• Stated problem: Rewrite the material from the line containing "Click the Stocks label icon" through the end, changing "Customer Name" to "Client Name" and keeping everything else the same. Leave the pictures out of your answer.

>>>>>

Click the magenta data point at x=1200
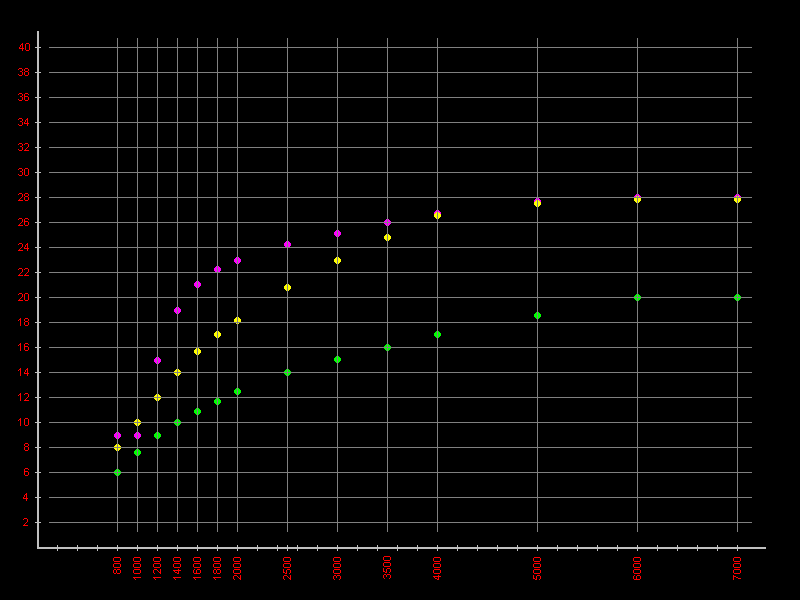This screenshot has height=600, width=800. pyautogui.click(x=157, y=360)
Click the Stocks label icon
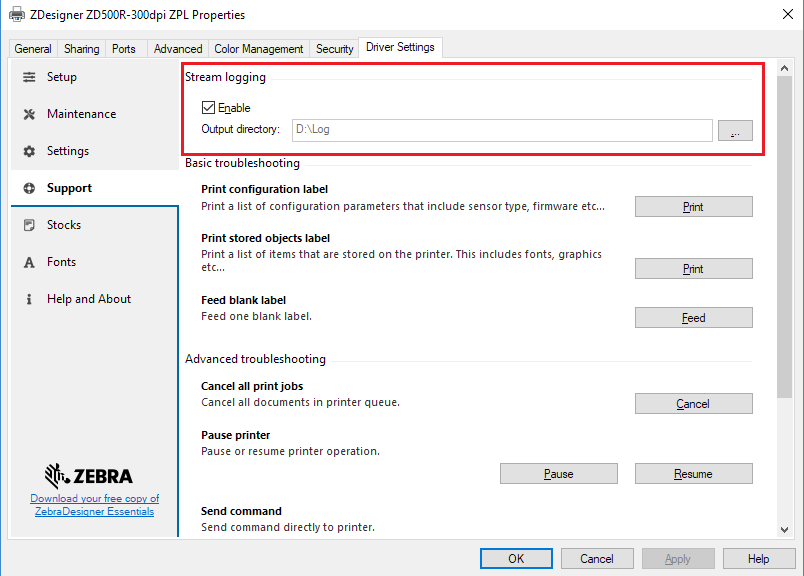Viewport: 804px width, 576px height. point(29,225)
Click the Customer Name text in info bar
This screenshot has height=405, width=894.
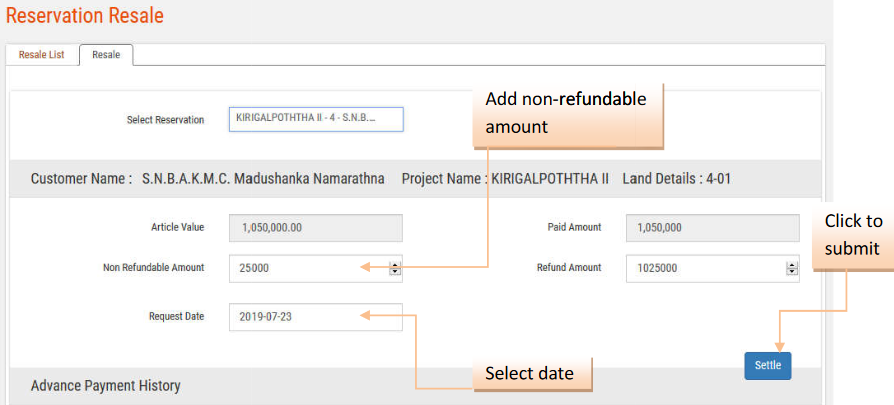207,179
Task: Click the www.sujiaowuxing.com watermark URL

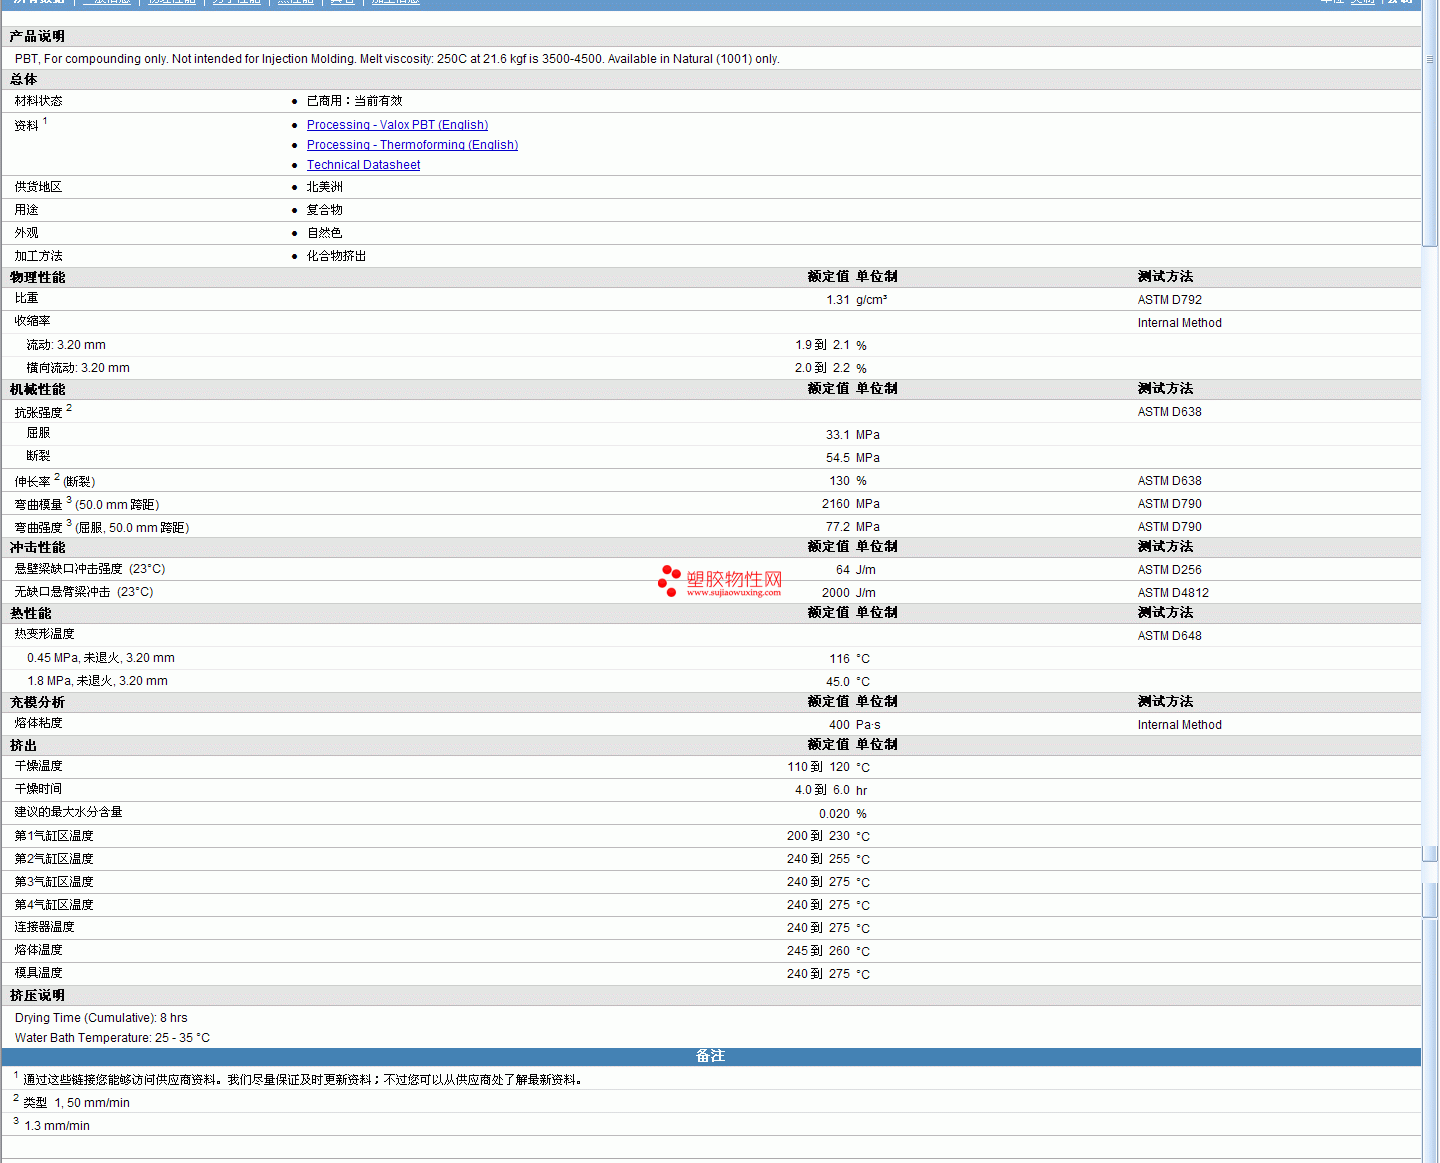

<<<<<

• Solution for this task:
Click the Stocks label icon
Viewport: 804px width, 576px height. point(29,225)
Click the Client Name text in info bar
This screenshot has height=405, width=894.
207,179
Task: Click the www.sujiaowuxing.com watermark URL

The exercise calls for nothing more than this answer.